───── Input data ─────

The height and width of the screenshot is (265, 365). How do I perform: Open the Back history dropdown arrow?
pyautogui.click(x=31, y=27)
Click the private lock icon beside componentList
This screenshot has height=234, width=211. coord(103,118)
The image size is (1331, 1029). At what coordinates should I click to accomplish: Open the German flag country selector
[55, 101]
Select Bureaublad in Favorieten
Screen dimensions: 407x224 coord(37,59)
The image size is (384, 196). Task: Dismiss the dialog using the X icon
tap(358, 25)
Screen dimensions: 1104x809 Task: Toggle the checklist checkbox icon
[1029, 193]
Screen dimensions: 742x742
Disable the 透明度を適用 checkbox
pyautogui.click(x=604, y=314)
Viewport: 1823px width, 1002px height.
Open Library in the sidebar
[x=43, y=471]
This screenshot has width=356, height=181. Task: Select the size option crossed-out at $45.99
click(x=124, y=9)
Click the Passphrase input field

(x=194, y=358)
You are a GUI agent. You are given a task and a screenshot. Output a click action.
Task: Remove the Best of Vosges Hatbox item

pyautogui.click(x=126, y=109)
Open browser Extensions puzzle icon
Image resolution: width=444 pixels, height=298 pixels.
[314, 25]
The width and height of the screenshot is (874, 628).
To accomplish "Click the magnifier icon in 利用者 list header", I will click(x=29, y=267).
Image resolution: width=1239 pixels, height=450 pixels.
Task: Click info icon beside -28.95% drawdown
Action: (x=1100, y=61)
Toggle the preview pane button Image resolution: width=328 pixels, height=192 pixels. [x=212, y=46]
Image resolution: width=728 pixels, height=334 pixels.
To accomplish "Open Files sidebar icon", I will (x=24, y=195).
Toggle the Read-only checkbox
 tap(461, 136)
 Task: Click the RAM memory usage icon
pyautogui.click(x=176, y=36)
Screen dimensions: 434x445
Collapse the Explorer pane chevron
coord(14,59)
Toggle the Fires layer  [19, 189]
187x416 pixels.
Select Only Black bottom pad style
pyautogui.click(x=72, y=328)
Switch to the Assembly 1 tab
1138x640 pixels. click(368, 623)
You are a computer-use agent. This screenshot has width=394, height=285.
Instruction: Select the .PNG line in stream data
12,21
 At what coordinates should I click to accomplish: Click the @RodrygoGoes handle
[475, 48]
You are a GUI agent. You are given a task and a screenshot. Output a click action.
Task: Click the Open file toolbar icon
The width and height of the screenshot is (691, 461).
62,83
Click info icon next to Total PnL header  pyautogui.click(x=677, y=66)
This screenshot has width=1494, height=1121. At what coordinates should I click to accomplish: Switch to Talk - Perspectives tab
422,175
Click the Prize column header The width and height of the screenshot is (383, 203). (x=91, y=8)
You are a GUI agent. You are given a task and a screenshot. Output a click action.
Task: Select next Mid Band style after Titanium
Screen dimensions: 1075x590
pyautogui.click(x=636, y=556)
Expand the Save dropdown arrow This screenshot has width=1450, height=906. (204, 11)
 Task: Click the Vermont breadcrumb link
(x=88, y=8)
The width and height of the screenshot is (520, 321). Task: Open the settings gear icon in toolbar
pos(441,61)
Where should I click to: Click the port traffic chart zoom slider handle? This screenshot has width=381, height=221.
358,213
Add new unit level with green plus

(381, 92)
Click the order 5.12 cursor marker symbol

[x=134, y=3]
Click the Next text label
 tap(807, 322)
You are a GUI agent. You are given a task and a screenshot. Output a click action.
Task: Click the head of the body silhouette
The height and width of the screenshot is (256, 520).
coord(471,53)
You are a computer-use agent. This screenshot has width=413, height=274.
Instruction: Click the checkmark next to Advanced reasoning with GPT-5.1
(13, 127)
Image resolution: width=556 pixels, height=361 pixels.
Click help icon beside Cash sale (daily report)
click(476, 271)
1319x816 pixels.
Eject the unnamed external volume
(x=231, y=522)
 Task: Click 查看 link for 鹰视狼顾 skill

─────

## Required task
Reproduce all the entries above, changing "Explorer pane" to "Explorer sidebar" and leaving every other character unchanged.

## Answer for this exercise
The height and width of the screenshot is (265, 365). How do I perform: Open the Back history dropdown arrow?
pyautogui.click(x=31, y=27)
Click the private lock icon beside componentList
This screenshot has height=234, width=211. coord(103,118)
The image size is (1331, 1029). At what coordinates should I click to accomplish: Open the German flag country selector
[55, 101]
Select Bureaublad in Favorieten
Screen dimensions: 407x224 coord(37,59)
The image size is (384, 196). Task: Dismiss the dialog using the X icon
tap(358, 25)
Screen dimensions: 1104x809 Task: Toggle the checklist checkbox icon
[1029, 193]
Screen dimensions: 742x742
Disable the 透明度を適用 checkbox
pyautogui.click(x=604, y=314)
Viewport: 1823px width, 1002px height.
Open Library in the sidebar
[x=43, y=471]
This screenshot has width=356, height=181. Task: Select the size option crossed-out at $45.99
click(x=124, y=9)
Click the Passphrase input field

(x=194, y=358)
You are a GUI agent. You are given a task and a screenshot. Output a click action.
Task: Remove the Best of Vosges Hatbox item

pyautogui.click(x=126, y=109)
Open browser Extensions puzzle icon
Image resolution: width=444 pixels, height=298 pixels.
[314, 25]
The width and height of the screenshot is (874, 628).
To accomplish "Click the magnifier icon in 利用者 list header", I will click(x=29, y=267).
Image resolution: width=1239 pixels, height=450 pixels.
Task: Click info icon beside -28.95% drawdown
Action: (x=1100, y=61)
Toggle the preview pane button Image resolution: width=328 pixels, height=192 pixels. [x=212, y=46]
Image resolution: width=728 pixels, height=334 pixels.
To accomplish "Open Files sidebar icon", I will (x=24, y=195).
Toggle the Read-only checkbox
 tap(461, 136)
 Task: Click the RAM memory usage icon
pyautogui.click(x=176, y=36)
Screen dimensions: 434x445
Collapse the Explorer sidebar chevron
coord(14,59)
Toggle the Fires layer  [19, 189]
187x416 pixels.
Select Only Black bottom pad style
pyautogui.click(x=72, y=328)
Switch to the Assembly 1 tab
1138x640 pixels. click(368, 623)
You are a computer-use agent. This screenshot has width=394, height=285.
Instruction: Select the .PNG line in stream data
12,21
 At what coordinates should I click to accomplish: Click the @RodrygoGoes handle
[475, 48]
You are a GUI agent. You are given a task and a screenshot. Output a click action.
Task: Click the Open file toolbar icon
The width and height of the screenshot is (691, 461).
62,83
Click info icon next to Total PnL header  pyautogui.click(x=677, y=66)
This screenshot has width=1494, height=1121. At what coordinates should I click to accomplish: Switch to Talk - Perspectives tab
422,175
Click the Prize column header The width and height of the screenshot is (383, 203). (x=91, y=8)
You are a GUI agent. You are given a task and a screenshot. Output a click action.
Task: Select next Mid Band style after Titanium
Screen dimensions: 1075x590
pyautogui.click(x=636, y=556)
Expand the Save dropdown arrow This screenshot has width=1450, height=906. (204, 11)
 Task: Click the Vermont breadcrumb link
(x=88, y=8)
The width and height of the screenshot is (520, 321). Task: Open the settings gear icon in toolbar
pos(441,61)
Where should I click to: Click the port traffic chart zoom slider handle? This screenshot has width=381, height=221.
358,213
Add new unit level with green plus

(381, 92)
Click the order 5.12 cursor marker symbol

[x=134, y=3]
Click the Next text label
 tap(807, 322)
You are a GUI agent. You are given a task and a screenshot. Output a click action.
Task: Click the head of the body silhouette
The height and width of the screenshot is (256, 520).
coord(471,53)
You are a computer-use agent. This screenshot has width=413, height=274.
Instruction: Click the checkmark next to Advanced reasoning with GPT-5.1
(13, 127)
Image resolution: width=556 pixels, height=361 pixels.
Click help icon beside Cash sale (daily report)
click(476, 271)
1319x816 pixels.
Eject the unnamed external volume
(x=231, y=522)
 Task: Click 查看 link for 鹰视狼顾 skill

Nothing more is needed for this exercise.